# Records supplied
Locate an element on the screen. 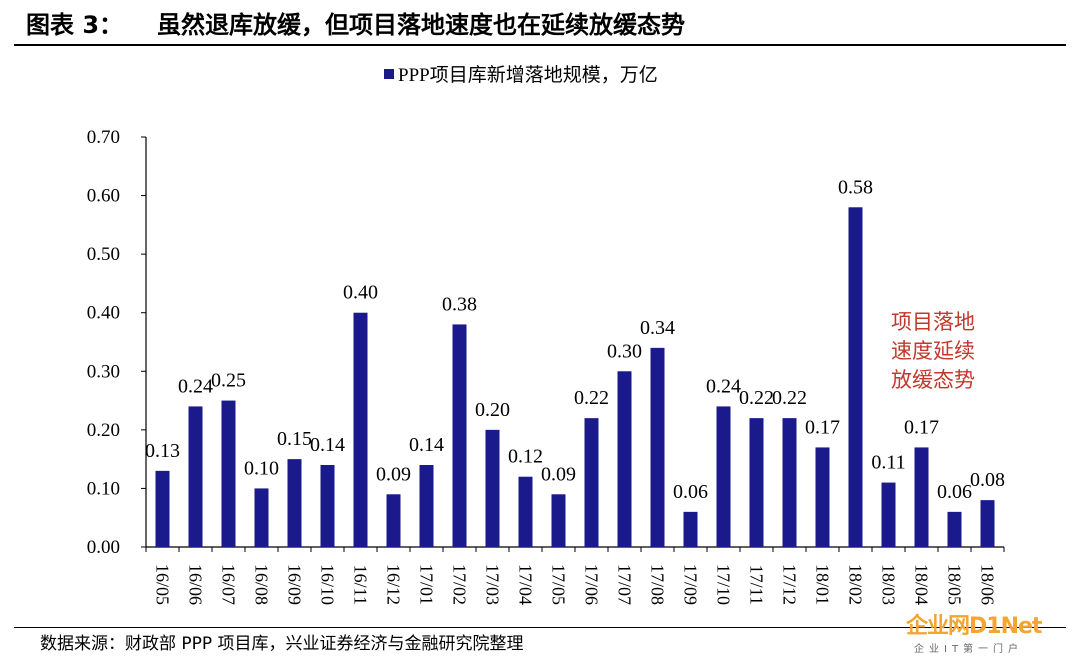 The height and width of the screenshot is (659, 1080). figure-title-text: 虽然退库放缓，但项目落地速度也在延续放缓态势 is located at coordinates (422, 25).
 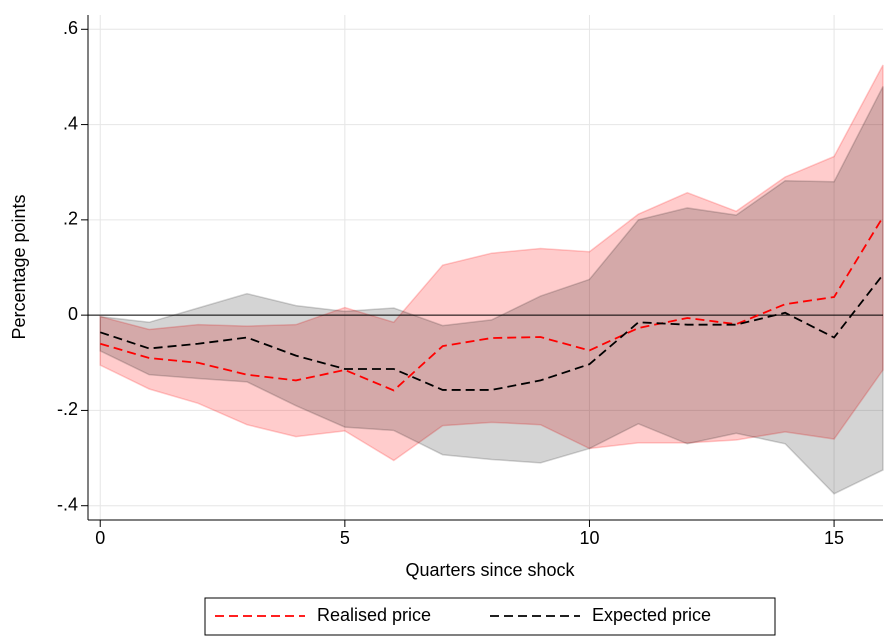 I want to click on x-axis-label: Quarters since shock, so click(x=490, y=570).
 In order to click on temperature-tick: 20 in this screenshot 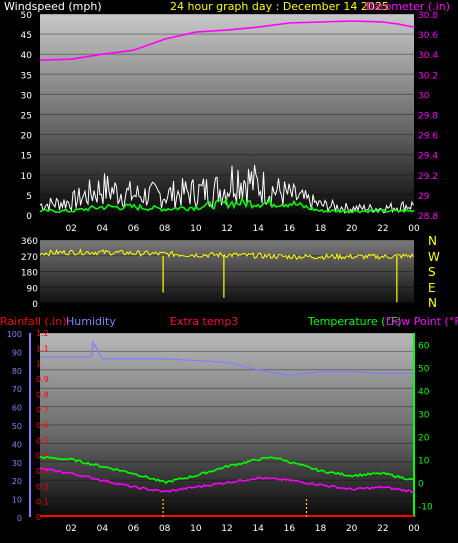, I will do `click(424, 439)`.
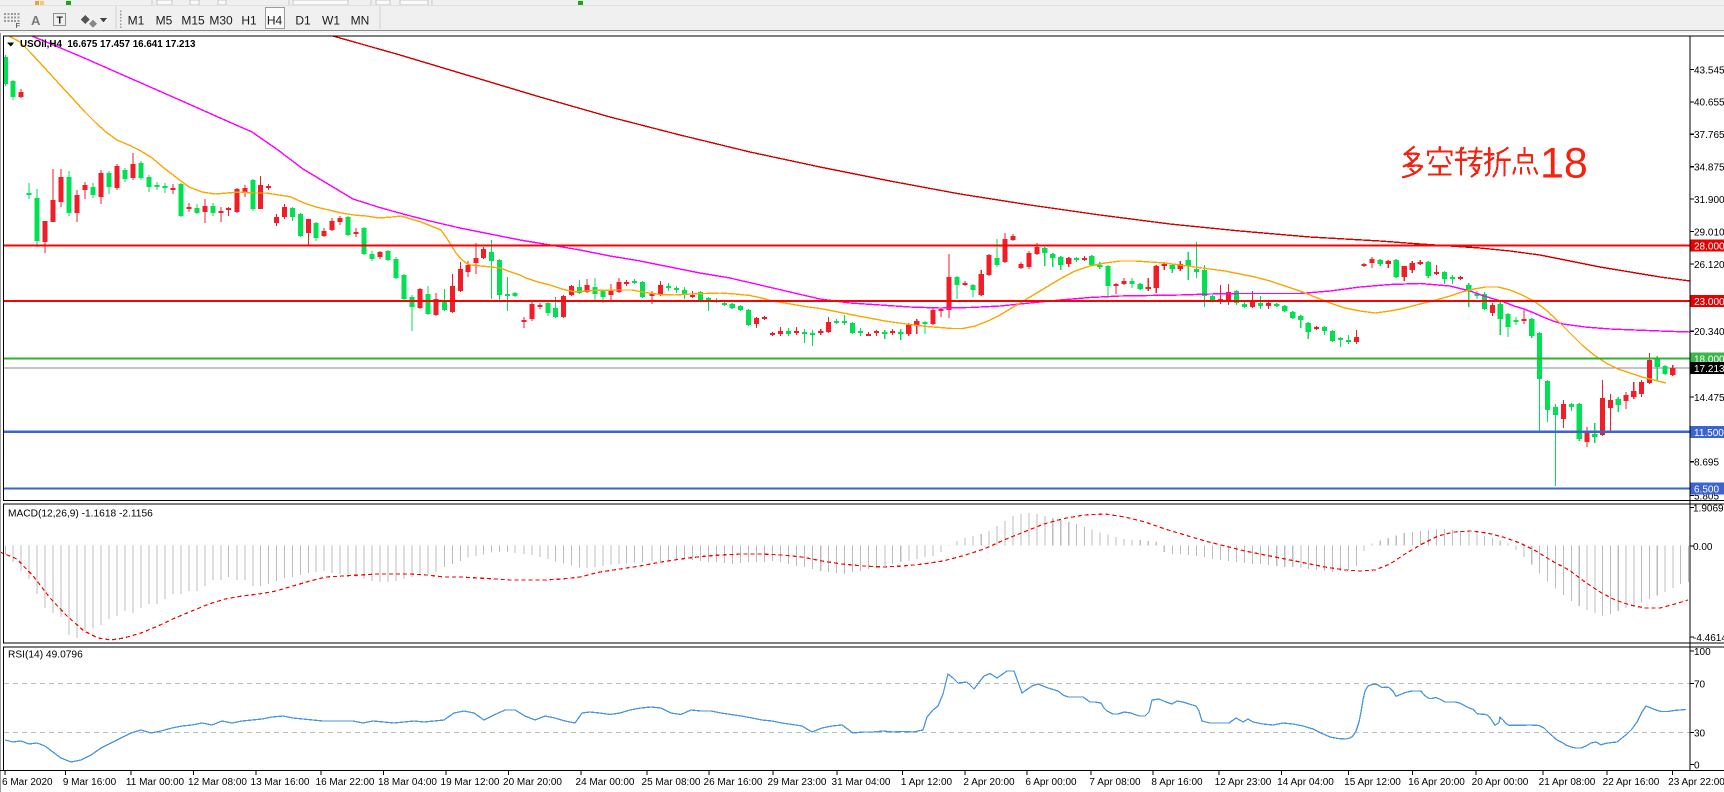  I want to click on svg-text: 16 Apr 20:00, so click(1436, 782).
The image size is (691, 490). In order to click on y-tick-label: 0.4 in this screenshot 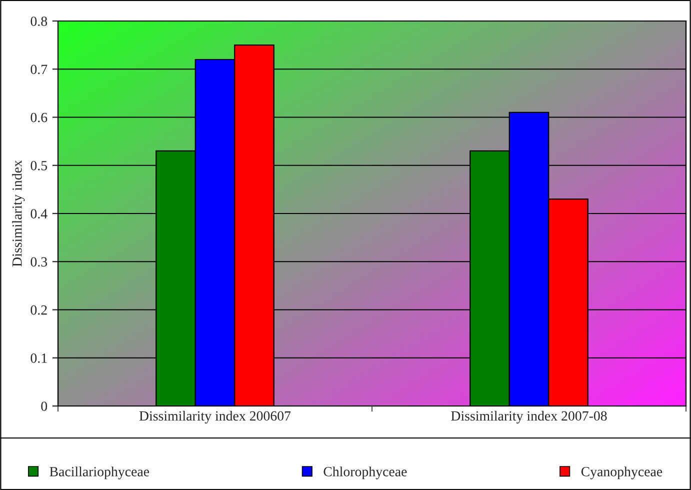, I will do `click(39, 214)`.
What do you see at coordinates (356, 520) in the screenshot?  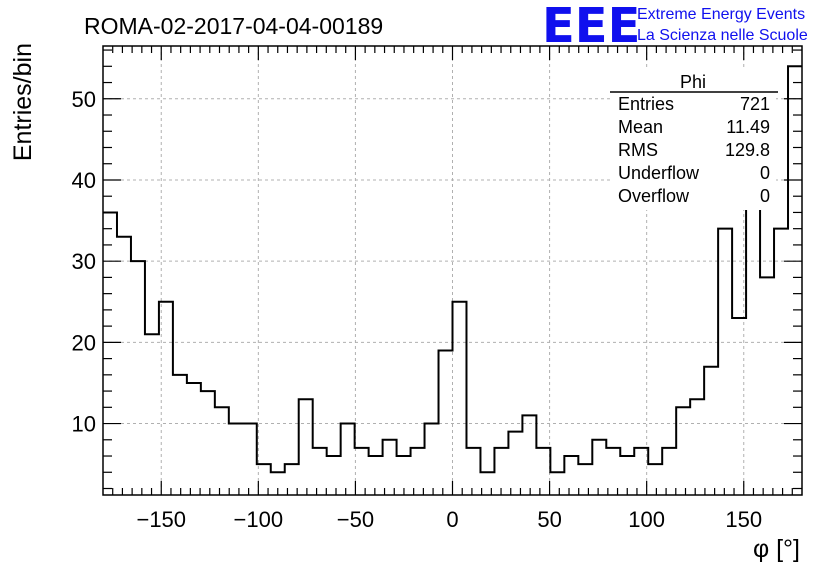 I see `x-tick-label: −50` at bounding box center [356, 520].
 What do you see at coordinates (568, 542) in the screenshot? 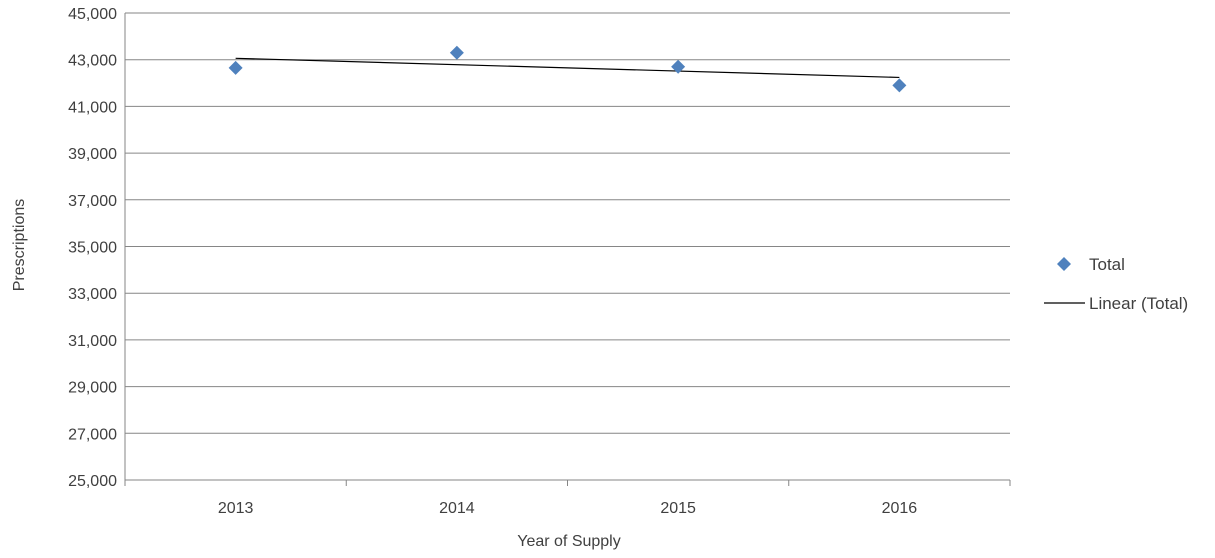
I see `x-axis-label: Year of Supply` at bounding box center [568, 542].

# Work to complete
Rewrite everything from the line containing "What do you see at coordinates (568, 542)" down to the end of the records, with "screenshot" changed to "image" and nothing else altered. Leave the pictures out.

# Expected answer
 What do you see at coordinates (568, 542) in the image? 
I see `x-axis-label: Year of Supply` at bounding box center [568, 542].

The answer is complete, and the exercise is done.